Task instructions: Extract all records. Keep each one exact.

Collected data entries:

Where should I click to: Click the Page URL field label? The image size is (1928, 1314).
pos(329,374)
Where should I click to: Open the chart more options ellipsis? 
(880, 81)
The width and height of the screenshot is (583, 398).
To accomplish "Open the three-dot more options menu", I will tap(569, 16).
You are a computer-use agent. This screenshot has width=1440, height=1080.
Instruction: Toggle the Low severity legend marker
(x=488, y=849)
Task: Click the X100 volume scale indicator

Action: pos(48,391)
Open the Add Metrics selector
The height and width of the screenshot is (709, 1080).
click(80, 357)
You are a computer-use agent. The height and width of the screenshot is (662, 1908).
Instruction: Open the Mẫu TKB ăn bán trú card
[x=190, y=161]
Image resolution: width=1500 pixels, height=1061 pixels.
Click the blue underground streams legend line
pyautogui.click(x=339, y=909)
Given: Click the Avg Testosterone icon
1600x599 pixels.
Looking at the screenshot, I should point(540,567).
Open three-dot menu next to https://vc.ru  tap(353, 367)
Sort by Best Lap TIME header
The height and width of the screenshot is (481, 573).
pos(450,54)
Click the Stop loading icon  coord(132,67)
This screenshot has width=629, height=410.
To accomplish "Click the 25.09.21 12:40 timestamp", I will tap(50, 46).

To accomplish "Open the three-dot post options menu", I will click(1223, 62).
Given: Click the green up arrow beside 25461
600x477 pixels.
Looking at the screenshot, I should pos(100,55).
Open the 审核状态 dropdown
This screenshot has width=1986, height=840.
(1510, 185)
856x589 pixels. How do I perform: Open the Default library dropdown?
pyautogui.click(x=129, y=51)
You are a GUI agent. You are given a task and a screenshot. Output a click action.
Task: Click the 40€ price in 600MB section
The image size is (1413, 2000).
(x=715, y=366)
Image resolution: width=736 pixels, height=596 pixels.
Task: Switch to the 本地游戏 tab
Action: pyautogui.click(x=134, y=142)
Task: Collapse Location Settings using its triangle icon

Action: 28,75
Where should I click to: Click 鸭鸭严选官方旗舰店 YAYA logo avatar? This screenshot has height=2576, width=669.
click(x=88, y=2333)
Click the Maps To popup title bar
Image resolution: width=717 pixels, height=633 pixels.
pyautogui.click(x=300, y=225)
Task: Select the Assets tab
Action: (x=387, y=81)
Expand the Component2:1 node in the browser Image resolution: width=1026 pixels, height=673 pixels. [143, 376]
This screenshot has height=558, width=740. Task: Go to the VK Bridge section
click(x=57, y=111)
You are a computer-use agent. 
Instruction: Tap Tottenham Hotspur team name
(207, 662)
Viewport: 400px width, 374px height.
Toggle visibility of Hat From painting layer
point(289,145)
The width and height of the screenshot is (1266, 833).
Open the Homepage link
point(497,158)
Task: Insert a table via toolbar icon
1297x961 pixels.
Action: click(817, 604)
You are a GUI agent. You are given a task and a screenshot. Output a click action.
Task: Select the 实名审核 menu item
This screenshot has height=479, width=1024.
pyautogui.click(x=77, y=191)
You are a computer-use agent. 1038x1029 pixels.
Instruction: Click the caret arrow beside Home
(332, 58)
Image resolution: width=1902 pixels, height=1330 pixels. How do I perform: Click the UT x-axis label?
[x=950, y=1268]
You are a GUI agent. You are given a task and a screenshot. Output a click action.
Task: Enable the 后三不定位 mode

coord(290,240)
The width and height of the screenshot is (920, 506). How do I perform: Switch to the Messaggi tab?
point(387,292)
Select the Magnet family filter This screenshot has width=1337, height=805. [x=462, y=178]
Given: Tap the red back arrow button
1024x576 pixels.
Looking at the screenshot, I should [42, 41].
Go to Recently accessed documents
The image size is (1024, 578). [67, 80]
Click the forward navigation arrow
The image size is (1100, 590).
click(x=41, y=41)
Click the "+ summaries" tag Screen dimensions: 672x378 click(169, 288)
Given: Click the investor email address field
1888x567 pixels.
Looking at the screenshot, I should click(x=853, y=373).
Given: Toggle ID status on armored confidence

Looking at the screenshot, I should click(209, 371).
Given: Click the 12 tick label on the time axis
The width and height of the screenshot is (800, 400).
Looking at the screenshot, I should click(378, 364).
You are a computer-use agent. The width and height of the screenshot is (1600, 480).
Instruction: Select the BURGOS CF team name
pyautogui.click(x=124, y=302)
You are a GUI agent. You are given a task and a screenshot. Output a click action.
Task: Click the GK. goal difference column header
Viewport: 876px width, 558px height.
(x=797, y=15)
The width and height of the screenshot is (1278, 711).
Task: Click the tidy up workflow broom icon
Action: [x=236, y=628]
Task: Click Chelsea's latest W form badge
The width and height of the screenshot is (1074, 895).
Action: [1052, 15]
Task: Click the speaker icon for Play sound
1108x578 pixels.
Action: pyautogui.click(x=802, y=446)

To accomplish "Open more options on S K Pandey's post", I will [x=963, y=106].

Written solution:
Where should I click to: Click the Page URL field label? The image size is (1928, 1314).
pos(329,374)
Where should I click to: Open the chart more options ellipsis? 
(880, 81)
The width and height of the screenshot is (583, 398).
To accomplish "Open the three-dot more options menu", I will tap(569, 16).
You are a computer-use agent. This screenshot has width=1440, height=1080.
Instruction: Toggle the Low severity legend marker
(x=488, y=849)
Task: Click the X100 volume scale indicator

Action: pos(48,391)
Open the Add Metrics selector
The height and width of the screenshot is (709, 1080).
click(80, 357)
You are a computer-use agent. The height and width of the screenshot is (662, 1908).
Instruction: Open the Mẫu TKB ăn bán trú card
[x=190, y=161]
Image resolution: width=1500 pixels, height=1061 pixels.
Click the blue underground streams legend line
pyautogui.click(x=339, y=909)
Given: Click the Avg Testosterone icon
1600x599 pixels.
Looking at the screenshot, I should point(540,567).
Open three-dot menu next to https://vc.ru  tap(353, 367)
Sort by Best Lap TIME header
The height and width of the screenshot is (481, 573).
pos(450,54)
Click the Stop loading icon  coord(132,67)
This screenshot has width=629, height=410.
To accomplish "Click the 25.09.21 12:40 timestamp", I will tap(50, 46).

To accomplish "Open the three-dot post options menu", I will click(1223, 62).
Given: Click the green up arrow beside 25461
600x477 pixels.
Looking at the screenshot, I should pos(100,55).
Open the 审核状态 dropdown
This screenshot has width=1986, height=840.
(1510, 185)
856x589 pixels. How do I perform: Open the Default library dropdown?
pyautogui.click(x=129, y=51)
You are a GUI agent. You are given a task and a screenshot. Output a click action.
Task: Click the 40€ price in 600MB section
The image size is (1413, 2000).
(x=715, y=366)
Image resolution: width=736 pixels, height=596 pixels.
Task: Switch to the 本地游戏 tab
Action: pyautogui.click(x=134, y=142)
Task: Collapse Location Settings using its triangle icon

Action: 28,75
Where should I click to: Click 鸭鸭严选官方旗舰店 YAYA logo avatar? This screenshot has height=2576, width=669.
click(x=88, y=2333)
Click the Maps To popup title bar
Image resolution: width=717 pixels, height=633 pixels.
pyautogui.click(x=300, y=225)
Task: Select the Assets tab
Action: (x=387, y=81)
Expand the Component2:1 node in the browser Image resolution: width=1026 pixels, height=673 pixels. [143, 376]
This screenshot has height=558, width=740. Task: Go to the VK Bridge section
click(x=57, y=111)
You are a computer-use agent. 
Instruction: Tap Tottenham Hotspur team name
(207, 662)
Viewport: 400px width, 374px height.
Toggle visibility of Hat From painting layer
point(289,145)
The width and height of the screenshot is (1266, 833).
Open the Homepage link
point(497,158)
Task: Insert a table via toolbar icon
1297x961 pixels.
Action: click(817, 604)
You are a GUI agent. You are given a task and a screenshot. Output a click action.
Task: Select the 实名审核 menu item
This screenshot has height=479, width=1024.
pyautogui.click(x=77, y=191)
You are a computer-use agent. 1038x1029 pixels.
Instruction: Click the caret arrow beside Home
(332, 58)
Image resolution: width=1902 pixels, height=1330 pixels. How do I perform: Click the UT x-axis label?
[x=950, y=1268]
You are a GUI agent. You are given a task and a screenshot. Output a click action.
Task: Enable the 后三不定位 mode

coord(290,240)
The width and height of the screenshot is (920, 506). How do I perform: Switch to the Messaggi tab?
point(387,292)
Select the Magnet family filter This screenshot has width=1337, height=805. [x=462, y=178]
Given: Tap the red back arrow button
1024x576 pixels.
Looking at the screenshot, I should [42, 41].
Go to Recently accessed documents
The image size is (1024, 578). [67, 80]
Click the forward navigation arrow
The image size is (1100, 590).
click(x=41, y=41)
Click the "+ summaries" tag Screen dimensions: 672x378 click(169, 288)
Given: Click the investor email address field
1888x567 pixels.
Looking at the screenshot, I should click(x=853, y=373).
Given: Toggle ID status on armored confidence

Looking at the screenshot, I should click(209, 371).
Given: Click the 12 tick label on the time axis
The width and height of the screenshot is (800, 400).
Looking at the screenshot, I should click(378, 364).
You are a computer-use agent. The width and height of the screenshot is (1600, 480).
Instruction: Select the BURGOS CF team name
pyautogui.click(x=124, y=302)
You are a GUI agent. You are given a task and a screenshot. Output a click action.
Task: Click the GK. goal difference column header
Viewport: 876px width, 558px height.
(x=797, y=15)
The width and height of the screenshot is (1278, 711).
Task: Click the tidy up workflow broom icon
Action: [x=236, y=628]
Task: Click Chelsea's latest W form badge
The width and height of the screenshot is (1074, 895).
Action: [1052, 15]
Task: Click the speaker icon for Play sound
1108x578 pixels.
Action: pyautogui.click(x=802, y=446)

To accomplish "Open more options on S K Pandey's post", I will [x=963, y=106].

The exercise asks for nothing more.